We all know Newton’s third law: For every action, there is an equal and opposite reaction.
Or, at the least, we know it in our relationships. Family Systems theorists have argued for decades that a principle of polarization exists in families. When one person acts extremely, another generally reacts to the opposite extreme. Let’s take the Smiths. When Mrs. Smith decided to take a day at the spa, Mr. Smith was angry. As the breadwinner, he works hard for the money. Frustrated and motivated by not-a-little self-pity, Mr. Smith decided to work longer hours that week. In turn, Mrs. Smith bought a $150 pair of jeans. Late that week, a fight broke out between the two. Mrs. Smith was angry with Mr. Smith’s distance. Mr. Smith was angry with Mrs. Smith’s selfishness. An exercise in missing the point.
The two wanted intimacy, closeness, connection. Their polarized argument may have revealed grains of truth (Mr. Smith does work too much and Mrs. Smith indulges too much), but missed the real point.
Our family dynamics as Christians are similar. Our fights don’t often reveal our real issues.
Now, our polarizations may include real and important differences (I wouldn’t deny objective differences among, for instance, those who deny Christ’s deity and those who do). But, healthy families talk about differences. Sometimes, differences lead to separation. But separation, itself, marks a commitment to the healthiest relating possible amidst difficult circumstances.
However, unhealthy families explode in the midst of difference, often clouding real issues and failing to talk about what is most important. Factions polarize. Smaller issues divide. Mountains are made out of molehills. And in our anger, it’s so hard to see the real struggle. Let’s be honest, we’re all guilty of it. Polarization began in the Garden. “She did it! No, he did it!”
Having taught courses in a conservative, evangelical and confessional seminary and also in a liberal, progressive, and constructive seminary, I see these features in both. Caricatures dominate. In the liberal seminary where I taught a course, I recall becoming very defensive when a student challenged the notion of “God’s Kingdom” as a patriarchal and inherently violent term. Internally polarized, I reacted with some anger. What did I miss, though? I missed an opportunity to hear the student’s story. Later, I checked in with her. My student (who was a minority, herself) was not, in fact, opposed to the language, but to a religious philosophy that champions the dominant group over the minority group. I validated that. And then I explained that the Kingdom of Jesus is an upside down Kingdom, where the weakness of the Suffering Servant paves the way for the redemption of broken, needy, sinful men and women.
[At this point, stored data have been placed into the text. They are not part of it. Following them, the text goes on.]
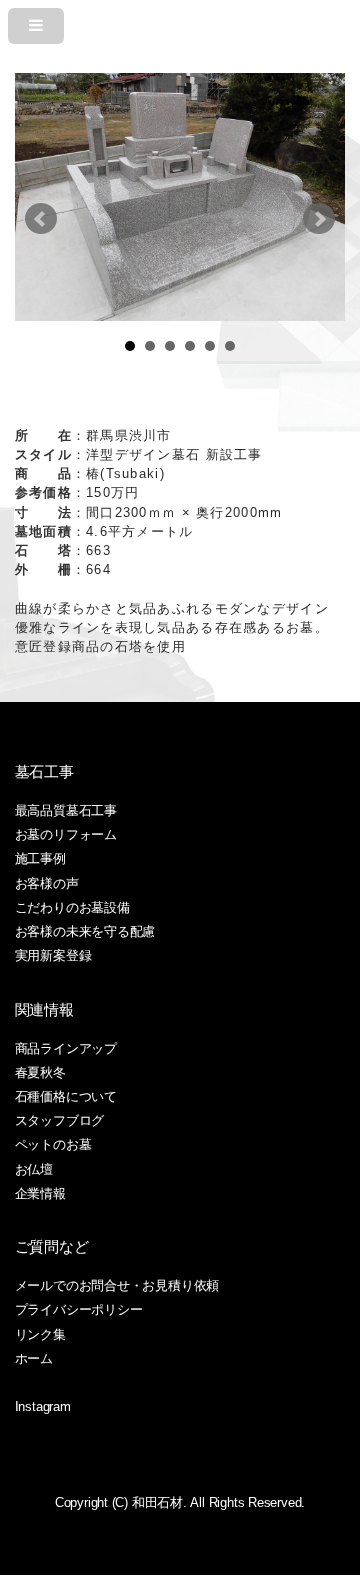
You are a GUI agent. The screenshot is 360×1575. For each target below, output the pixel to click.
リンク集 (40, 1334)
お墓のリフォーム (66, 834)
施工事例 (40, 858)
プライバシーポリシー (79, 1309)
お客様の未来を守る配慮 (85, 931)
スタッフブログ (59, 1120)
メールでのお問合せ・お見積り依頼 (117, 1285)
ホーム (34, 1358)
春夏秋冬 (40, 1072)
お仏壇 (34, 1169)
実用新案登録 (53, 955)
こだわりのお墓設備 (72, 907)
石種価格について (66, 1096)
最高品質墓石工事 (66, 810)
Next (319, 219)
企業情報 (40, 1193)
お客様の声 (47, 883)
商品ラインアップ (66, 1048)
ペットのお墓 (53, 1144)
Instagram (43, 1406)
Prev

She teared up. “I like that Kingdom,” she said. A new journey began for her.
Likewise, a conservative student was flustered when he found out that I was egalitarian. He began arguing with me on the data. But this time I stayed centered, not giving in to my propensity to argue, caricature, polarize. I told him my story, a story which includes influential conversations with my former professor, a great Reformed theologian who taught at Gorden Conwell and RTS named Roger Nicole, lauded even among ardent complementarians (clink on the link). He saw that I studied the Bible, and that my journey was not guided by some “misguided feminist agenda,” as he called it, but by “thoughtful study.” He relaxed. And so did I. Polarization AVOIDED.
What if our family could move in this direction? What if we asked one another more about our stories than assuming some slippery slope, or some arrogant agenda? Let’s talk.